許、白兩人心中莫名地踏實了不少,當走近後,他們看見一個女子在燈光下拿著一個拂塵在走著奇怪而富有節奏的步伐,念道聲也是從她口中念出來的。
女子和圍觀的村民也注意到了他們,不過僅僅隻是打量了一眼,並沒有開口搭話。
許三千和白鬆歌也自然地站到了一邊,別人既然在忙活著,突然打擾當然不會,想著等他們忙忘了再問問仙姑在哪裏。
不過其實也不用問了,那個女子八九不離十就是仙姑了。隻是這個仙姑和他們故有認知裏的仙姑很不一樣。
她看起來年紀不大,遠遠和“姑”靠不上關係,更像是一個大學畢業的姑娘,和他們兩個差不多。
“或許是仙姑的女徒弟吧……”心有靈犀如他倆,白鬆歌說出了許三千心裏所想。
“或許,等一會吧。”許三千點了一下頭。
“嗯。”
白鬆歌也點了一下頭,接著掏出了手機長按電源鍵,不過手機一直沒能重新開機,像是壞掉了。
“你充電寶帶了吧,給我衝一下。”
“衝?去去去,回去對著楚昕衝。”
“你TMD,老色胚了……”
手機開不了機了,兩人就小聲閑聊著,話題帶著各種各樣的顏色,從青瓜茄子到八爪魚都聊了一趟,兩人也好久沒有這麽聊過了,自我感覺廚藝又上了一級。
聽著女子的念道,兩人前所未有的放鬆,感覺就像是兩個老頭在老樹下喝著黃酒,吹噓著自己的想當年,金戈鐵馬,氣吞萬裏如虎。

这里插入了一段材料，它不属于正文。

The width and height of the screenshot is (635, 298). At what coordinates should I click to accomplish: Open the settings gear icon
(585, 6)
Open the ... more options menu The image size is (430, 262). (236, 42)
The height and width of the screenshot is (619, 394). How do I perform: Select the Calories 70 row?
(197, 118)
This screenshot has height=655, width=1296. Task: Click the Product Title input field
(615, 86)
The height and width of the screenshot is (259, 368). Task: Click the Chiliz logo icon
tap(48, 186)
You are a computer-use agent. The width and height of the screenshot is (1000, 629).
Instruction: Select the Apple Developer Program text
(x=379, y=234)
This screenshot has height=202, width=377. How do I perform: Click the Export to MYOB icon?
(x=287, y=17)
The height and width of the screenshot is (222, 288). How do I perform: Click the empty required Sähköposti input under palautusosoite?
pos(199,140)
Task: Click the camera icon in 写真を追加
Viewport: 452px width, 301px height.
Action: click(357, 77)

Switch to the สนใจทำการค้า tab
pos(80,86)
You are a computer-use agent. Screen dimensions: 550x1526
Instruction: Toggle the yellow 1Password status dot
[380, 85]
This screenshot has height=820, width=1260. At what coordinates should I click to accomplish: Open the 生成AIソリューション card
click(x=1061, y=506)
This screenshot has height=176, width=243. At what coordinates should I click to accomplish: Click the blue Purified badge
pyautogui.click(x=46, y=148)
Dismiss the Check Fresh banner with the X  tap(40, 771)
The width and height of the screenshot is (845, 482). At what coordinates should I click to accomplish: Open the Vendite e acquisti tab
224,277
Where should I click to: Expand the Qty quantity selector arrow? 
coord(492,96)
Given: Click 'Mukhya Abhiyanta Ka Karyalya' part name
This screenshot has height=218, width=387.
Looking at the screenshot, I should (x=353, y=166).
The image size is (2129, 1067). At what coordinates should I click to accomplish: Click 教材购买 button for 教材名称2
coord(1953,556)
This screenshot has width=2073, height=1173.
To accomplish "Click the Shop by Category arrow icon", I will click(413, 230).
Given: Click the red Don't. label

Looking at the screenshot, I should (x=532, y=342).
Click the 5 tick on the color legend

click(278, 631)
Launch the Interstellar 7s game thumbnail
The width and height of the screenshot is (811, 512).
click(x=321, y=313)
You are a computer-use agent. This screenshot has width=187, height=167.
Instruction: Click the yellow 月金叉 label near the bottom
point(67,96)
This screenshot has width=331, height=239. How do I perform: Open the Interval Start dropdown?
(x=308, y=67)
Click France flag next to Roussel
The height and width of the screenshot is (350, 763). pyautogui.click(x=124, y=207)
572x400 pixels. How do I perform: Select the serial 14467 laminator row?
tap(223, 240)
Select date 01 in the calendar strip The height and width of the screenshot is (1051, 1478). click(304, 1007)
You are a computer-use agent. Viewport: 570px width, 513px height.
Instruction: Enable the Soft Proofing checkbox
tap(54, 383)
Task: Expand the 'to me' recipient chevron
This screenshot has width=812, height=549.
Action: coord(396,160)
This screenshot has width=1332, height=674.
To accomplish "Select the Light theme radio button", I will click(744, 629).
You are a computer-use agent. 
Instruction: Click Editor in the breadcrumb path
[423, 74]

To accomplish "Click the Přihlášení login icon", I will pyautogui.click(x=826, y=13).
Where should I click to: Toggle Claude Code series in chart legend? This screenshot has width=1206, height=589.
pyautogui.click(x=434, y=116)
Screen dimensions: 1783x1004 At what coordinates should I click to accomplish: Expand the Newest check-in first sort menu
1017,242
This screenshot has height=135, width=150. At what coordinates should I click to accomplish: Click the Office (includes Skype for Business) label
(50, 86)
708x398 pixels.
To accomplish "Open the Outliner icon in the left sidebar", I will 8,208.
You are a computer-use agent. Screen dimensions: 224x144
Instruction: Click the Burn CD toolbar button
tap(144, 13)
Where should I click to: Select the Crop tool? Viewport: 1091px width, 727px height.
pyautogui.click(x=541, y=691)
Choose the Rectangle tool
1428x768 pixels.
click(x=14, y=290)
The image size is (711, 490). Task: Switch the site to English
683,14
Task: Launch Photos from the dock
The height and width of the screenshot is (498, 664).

不是除了他們兩人,其實十幾個村民也在閑聊著,時不時還會發出一陣笑死,正對應那句——走的人安詳,留下來的人還要笑著活下去。
仙姑一念道就是一個多小時,途中都沒有停下來過。
等她念道完,許三千和白鬆歌其實也不知道她在念道著些什麽內容。
這時屋子裏走出了兩人腰間掛白布的人,他們招呼著村民進去屋裏坐坐,又給仙姑派了一個紅包。
真正進屋裏的沒有幾個,大部分人都是和掛白布的那人打一個招呼就走了,而仙姑和他說了幾句什麽最後也沒有進到屋子裏去。
那人不好意思地笑了一下,自己進屋裏去了。
白鬆歌拉了一下許三千,接著走向了仙姑,“仙姑?!我們有些事情想要請教你一下。”
“我知道了,我們去那邊說。”仙姑點了一頭,往大榕樹那邊走了幾步,許三千和白鬆歌緩緩跟在她的後麵。
“好了,這裏方便說了,我想你們找我也是遇上了那些事情吧。”仙姑說話的聲音不大,給人一種文靜靜的感覺。
“嗯,這個……”白鬆歌思索了一翻,卻不知道該從哪裏說起。
不過這時,仙姑卻伸手摸向了白鬆歌的麵,白鬆露愣了一下,下意識地想要躲開,不過已經被人家摸上了。
“別動……”仙姑在他下巴摸了一下,人中掐了一下,鼻翼兩側點了一下,眉頭點了一下,額頭按了一下。
“你的生日是多少?農曆,最好你還知道出生時間,準確到小時。”仙姑臉色不太好看,小嘴賭氣一般地嘟了起來。
“哦哦……”白鬆歌才反應過來,剛才是仙姑是在給他摸臉相,白鬆歌本來就信這些,自然自己也有所研究。
“94年,5月4號……好像是淩晨兩點左右。”白鬆歌說出了自己的生辰。
“嗯。”仙姑又抓起了白鬆歌手看手紋,和中山公園裏的算命一樣,她開始問準不準了,“當的是廚師對不對。”
“啊?!對,對。”
“命格向火,本屬陰,小陰懼寒,小陽畏炎……就是你不當廚師也可能會拿起焊槍,一生都與火有著關係。”
“不過現在你……”仙姑頓了一下。
“現在怎麽了?”白鬆歌立馬急了,豈有此理,那有說一半突然就停了。